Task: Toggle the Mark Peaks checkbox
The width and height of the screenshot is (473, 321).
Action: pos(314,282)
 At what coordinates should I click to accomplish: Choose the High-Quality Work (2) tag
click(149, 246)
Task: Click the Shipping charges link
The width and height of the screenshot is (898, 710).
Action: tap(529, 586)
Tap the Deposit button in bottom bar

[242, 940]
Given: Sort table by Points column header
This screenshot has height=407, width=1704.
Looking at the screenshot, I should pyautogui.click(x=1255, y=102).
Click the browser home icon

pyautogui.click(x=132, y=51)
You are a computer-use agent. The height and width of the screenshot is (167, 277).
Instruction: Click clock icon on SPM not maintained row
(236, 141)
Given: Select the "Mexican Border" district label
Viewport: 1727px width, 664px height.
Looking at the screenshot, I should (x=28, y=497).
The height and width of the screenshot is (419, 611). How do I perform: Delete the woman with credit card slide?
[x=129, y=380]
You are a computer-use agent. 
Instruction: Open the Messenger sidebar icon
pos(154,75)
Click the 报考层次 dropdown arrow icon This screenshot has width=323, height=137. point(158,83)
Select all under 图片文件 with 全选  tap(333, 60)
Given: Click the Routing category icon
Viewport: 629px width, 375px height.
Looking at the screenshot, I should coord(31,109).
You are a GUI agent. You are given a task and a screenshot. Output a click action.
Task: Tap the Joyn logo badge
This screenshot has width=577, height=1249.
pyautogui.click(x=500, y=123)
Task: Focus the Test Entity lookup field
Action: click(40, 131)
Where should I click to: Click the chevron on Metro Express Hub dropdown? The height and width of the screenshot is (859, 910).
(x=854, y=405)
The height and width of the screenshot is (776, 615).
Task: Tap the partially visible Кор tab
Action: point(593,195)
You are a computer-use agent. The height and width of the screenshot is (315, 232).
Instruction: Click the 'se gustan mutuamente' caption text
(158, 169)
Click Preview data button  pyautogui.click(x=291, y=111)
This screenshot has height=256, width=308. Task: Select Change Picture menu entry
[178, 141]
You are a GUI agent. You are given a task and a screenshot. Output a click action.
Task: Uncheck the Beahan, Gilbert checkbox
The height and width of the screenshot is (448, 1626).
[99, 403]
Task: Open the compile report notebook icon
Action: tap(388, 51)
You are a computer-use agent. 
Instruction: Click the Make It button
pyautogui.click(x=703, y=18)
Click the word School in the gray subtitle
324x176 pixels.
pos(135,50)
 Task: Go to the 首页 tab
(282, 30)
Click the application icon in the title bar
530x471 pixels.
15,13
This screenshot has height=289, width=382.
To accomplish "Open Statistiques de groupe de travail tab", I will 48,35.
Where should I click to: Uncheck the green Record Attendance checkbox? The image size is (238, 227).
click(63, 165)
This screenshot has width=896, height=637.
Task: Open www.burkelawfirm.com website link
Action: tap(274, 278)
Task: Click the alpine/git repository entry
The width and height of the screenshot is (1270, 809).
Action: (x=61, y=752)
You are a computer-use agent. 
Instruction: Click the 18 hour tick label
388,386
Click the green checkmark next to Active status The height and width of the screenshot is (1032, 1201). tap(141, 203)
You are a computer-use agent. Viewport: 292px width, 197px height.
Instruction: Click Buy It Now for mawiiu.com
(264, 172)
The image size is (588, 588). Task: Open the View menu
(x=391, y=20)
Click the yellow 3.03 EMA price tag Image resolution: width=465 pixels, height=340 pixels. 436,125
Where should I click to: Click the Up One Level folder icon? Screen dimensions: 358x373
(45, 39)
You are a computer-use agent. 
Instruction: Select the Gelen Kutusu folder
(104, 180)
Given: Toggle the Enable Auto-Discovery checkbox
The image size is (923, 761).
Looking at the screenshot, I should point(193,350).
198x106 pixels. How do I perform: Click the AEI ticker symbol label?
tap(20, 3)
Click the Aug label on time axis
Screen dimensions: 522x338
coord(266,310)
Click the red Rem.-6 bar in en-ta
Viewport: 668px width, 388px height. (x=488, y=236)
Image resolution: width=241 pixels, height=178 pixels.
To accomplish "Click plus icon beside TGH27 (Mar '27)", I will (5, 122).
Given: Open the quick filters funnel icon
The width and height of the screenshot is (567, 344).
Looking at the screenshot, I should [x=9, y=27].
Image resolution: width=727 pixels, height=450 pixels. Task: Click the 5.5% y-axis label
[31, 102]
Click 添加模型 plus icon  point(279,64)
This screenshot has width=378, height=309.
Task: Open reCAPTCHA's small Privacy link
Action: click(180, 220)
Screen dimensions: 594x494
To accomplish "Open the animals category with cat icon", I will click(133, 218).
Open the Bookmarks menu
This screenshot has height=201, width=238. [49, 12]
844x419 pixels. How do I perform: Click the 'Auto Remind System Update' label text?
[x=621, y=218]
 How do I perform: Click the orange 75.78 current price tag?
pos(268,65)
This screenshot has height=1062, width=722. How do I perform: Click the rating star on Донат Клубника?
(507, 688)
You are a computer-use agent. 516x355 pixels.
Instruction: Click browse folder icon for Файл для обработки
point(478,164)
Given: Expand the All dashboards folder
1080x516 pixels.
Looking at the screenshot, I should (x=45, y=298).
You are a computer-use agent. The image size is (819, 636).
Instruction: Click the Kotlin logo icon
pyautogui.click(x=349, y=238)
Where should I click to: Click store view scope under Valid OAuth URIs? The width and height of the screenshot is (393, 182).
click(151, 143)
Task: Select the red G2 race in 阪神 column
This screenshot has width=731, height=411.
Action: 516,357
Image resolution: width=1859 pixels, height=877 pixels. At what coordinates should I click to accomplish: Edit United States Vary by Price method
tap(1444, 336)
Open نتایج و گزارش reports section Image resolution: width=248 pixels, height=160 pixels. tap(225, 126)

TASK TO CARRY OUT: Say how many lines above include "Toggle", please, and nothing else.

ANSWER TO THIS PROBLEM: 2